Shalom est un homme accompli et pourtant hanté. Hanté par Dieu, et ce n'est pas peu dire.
Issu d'une famille juive orthodoxe très pratiquante et d'une communauté toute aussi stricte, il a grandi dans la peur de Dieu, celui qui voit tout et puni. Une religion vécue comme une souffrance morale et qu'il rejette à l'age adulte... Alors quand Shalom apprends qu'il va devenir père, il doute et se souvient. Cet enfant sera-t-il l'instrument de la justice divine ?

Il est toujours difficile de parler de religion sans heurter les sensibilités et croyances de chacun, sans être vite affublé d'adjectifs peu enviables.
Cette difficulté me semble encore plus exacerbée quand il s'agit de la religion juive.
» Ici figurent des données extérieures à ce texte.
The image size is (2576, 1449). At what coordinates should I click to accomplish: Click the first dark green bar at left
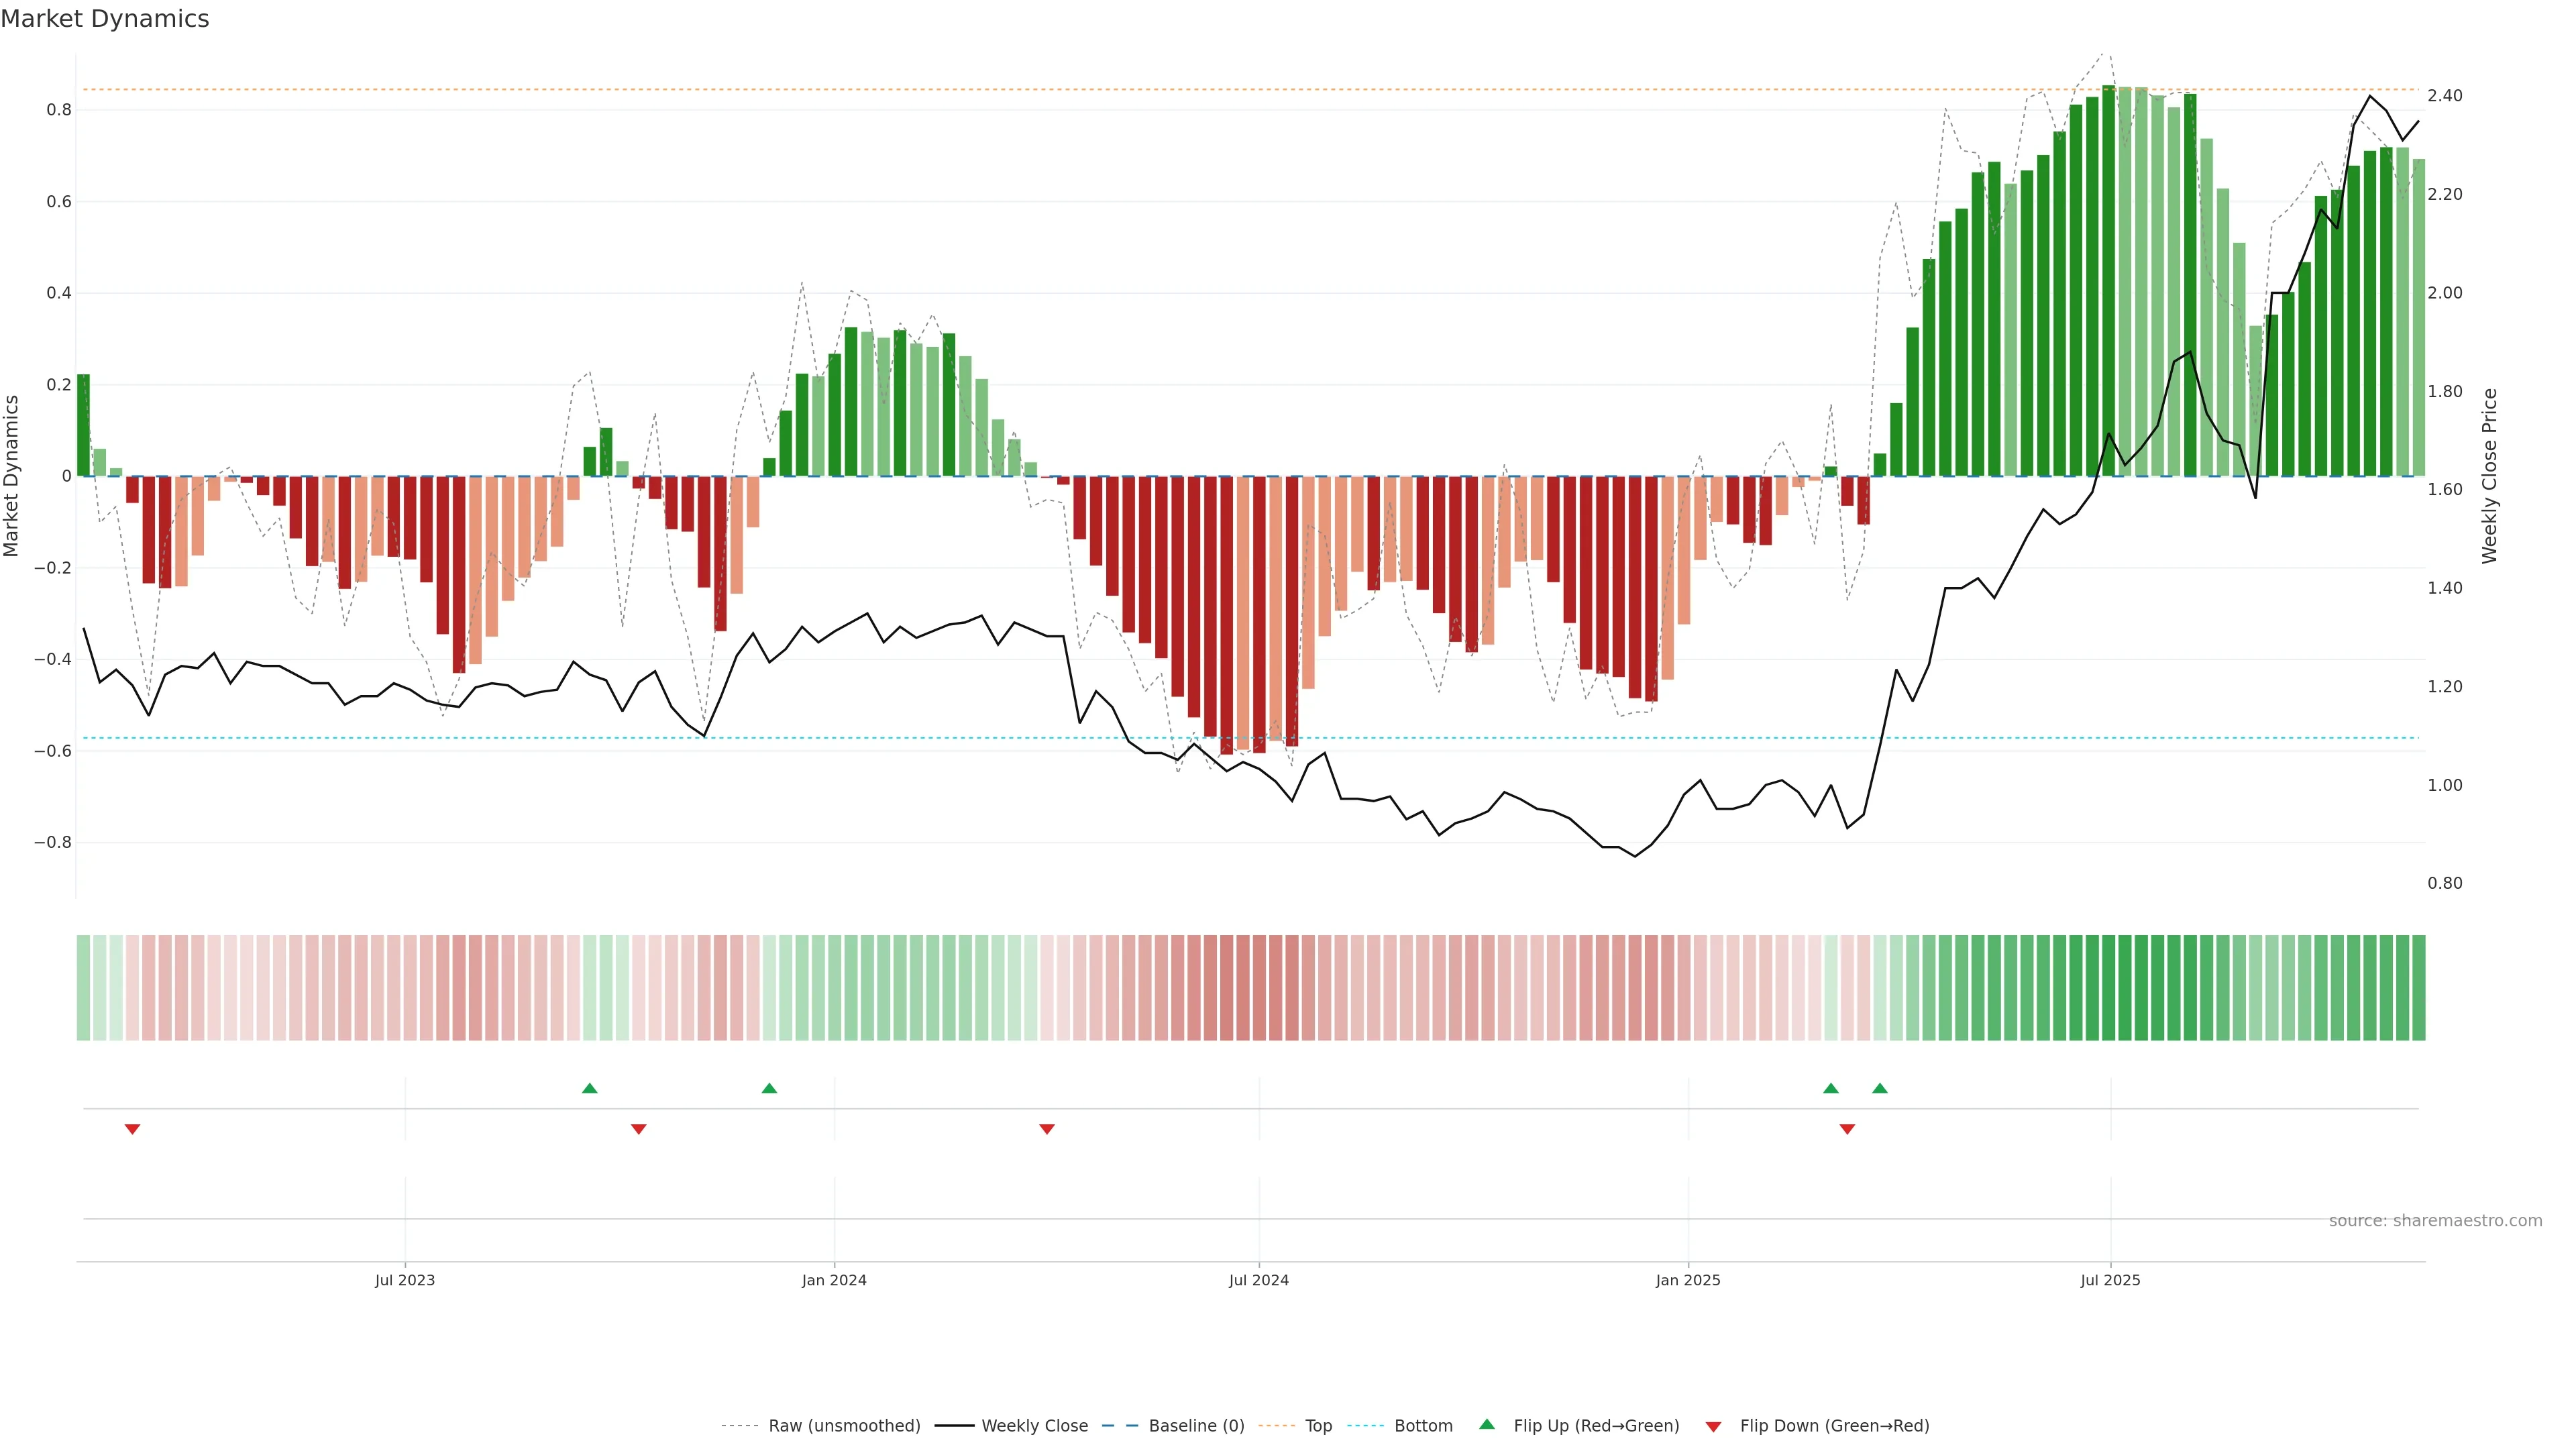click(83, 425)
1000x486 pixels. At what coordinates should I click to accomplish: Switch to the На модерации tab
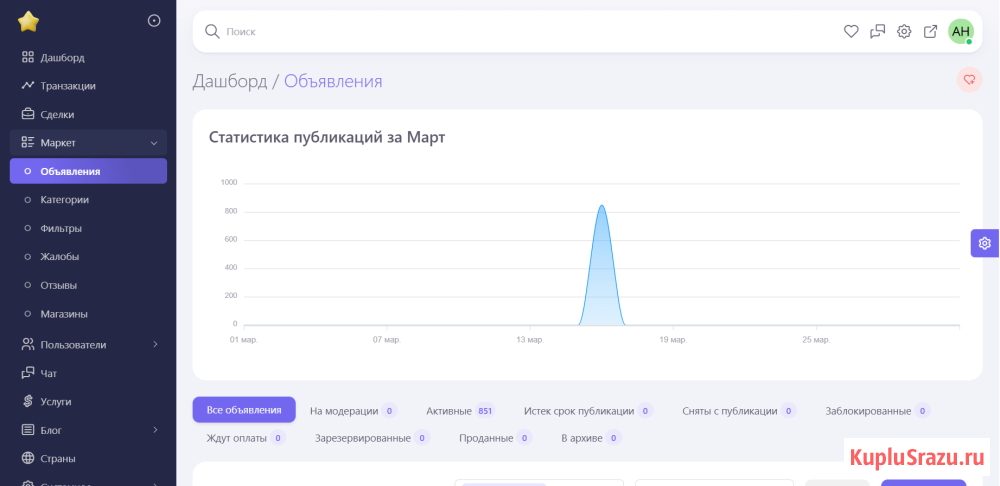352,410
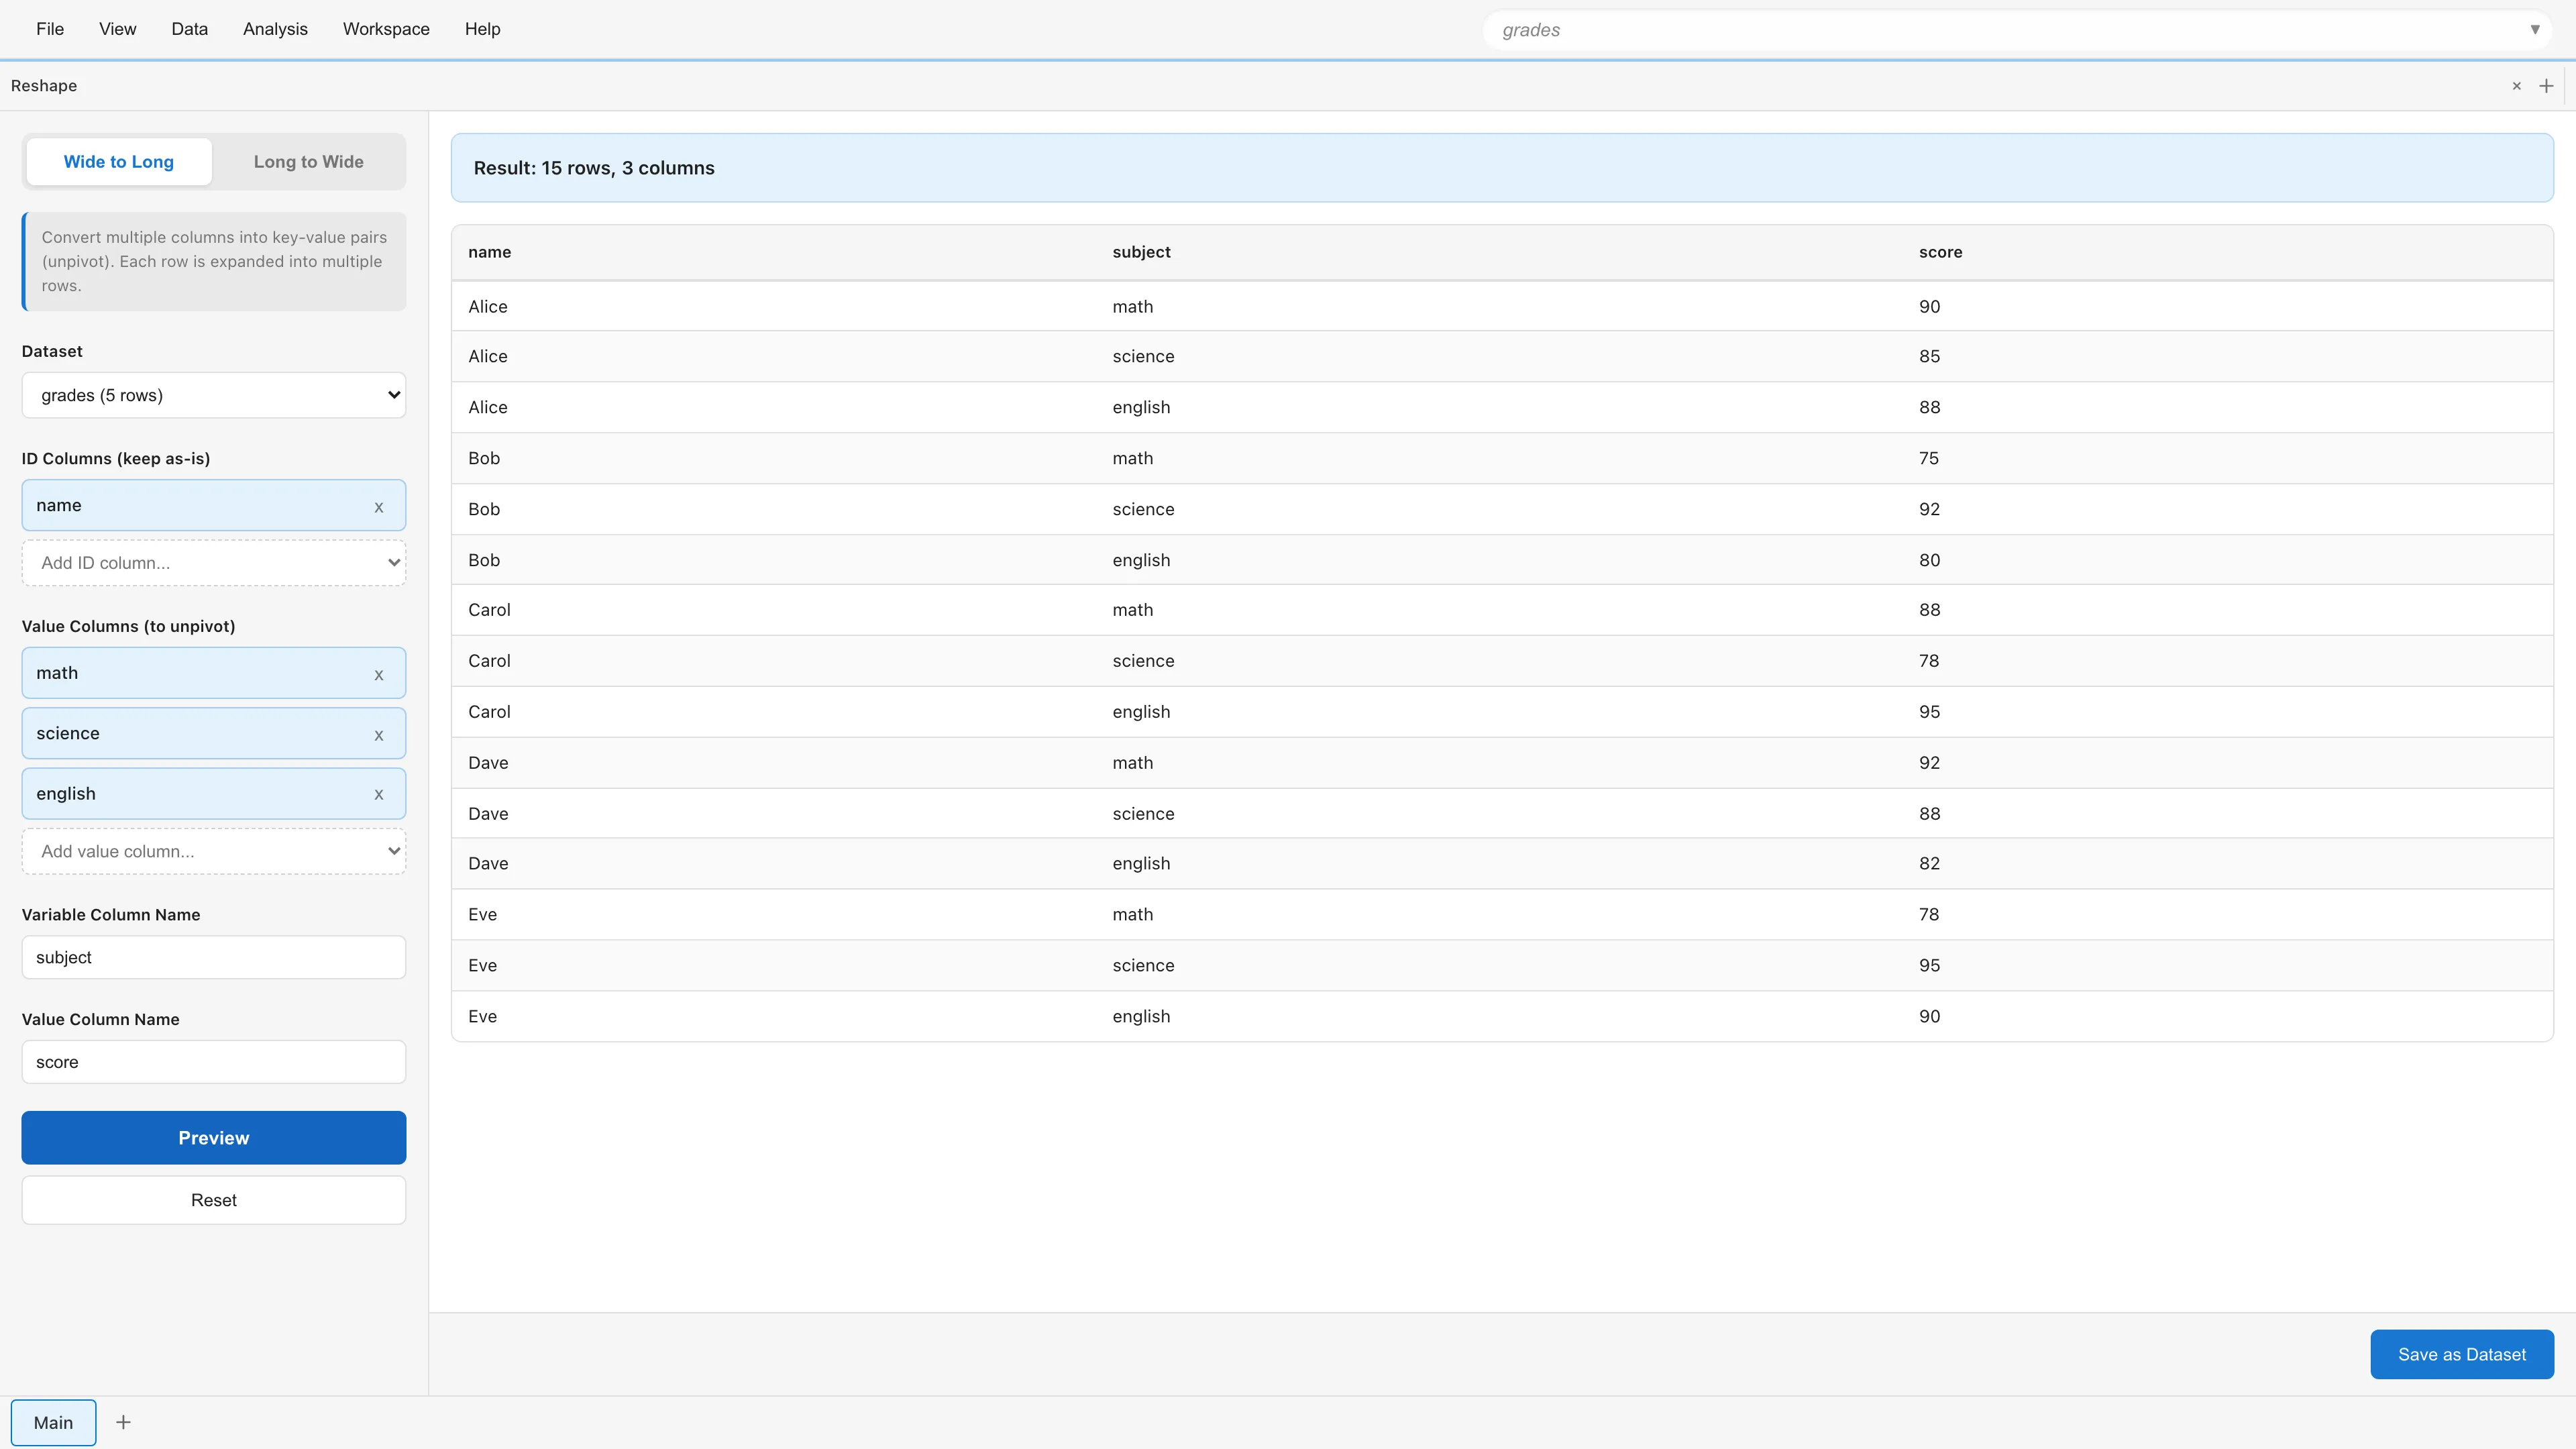Add a new workspace tab
2576x1449 pixels.
coord(123,1422)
Le peuple juif est très soudé, uni par ses traditions et son histoire et on imagine mal, quand on est aussi peu versé dans la religion que moi, à quel point cet héritage peut être vécu comme un fardeau, les auto-critiques étant rares.

Le jeune Shalom n'a pas eu une mauvaise enfance au sens générique du terme. Il n'a pas été maltraité, il a mangé à sa faim, vécu dans une belle maison, été à l'école... Cependant cette jeunesse est empreinte de terreur et de honte.
Terreur face à un Dieu omniscient dont on lui a appris à ne pas provoquer la colère, un genre de père fouettard hystérique qui, pour un rien, peut vous foudroyer sur place vous ou votre famille... Et quand cet avertissement vous ai répété à tout bout de champs par vos amis, parents, voisins, professeurs etc il y a de quoi devenir parano.
Honte également quand il porte sur ses épaules l'avenir du peuple juif, celui pour lequel tant d'entre eux ont souffert et se sont sacrifiés. Face à une mère qui use des camps de concentration pour faire naître le remords à la moindre incartade.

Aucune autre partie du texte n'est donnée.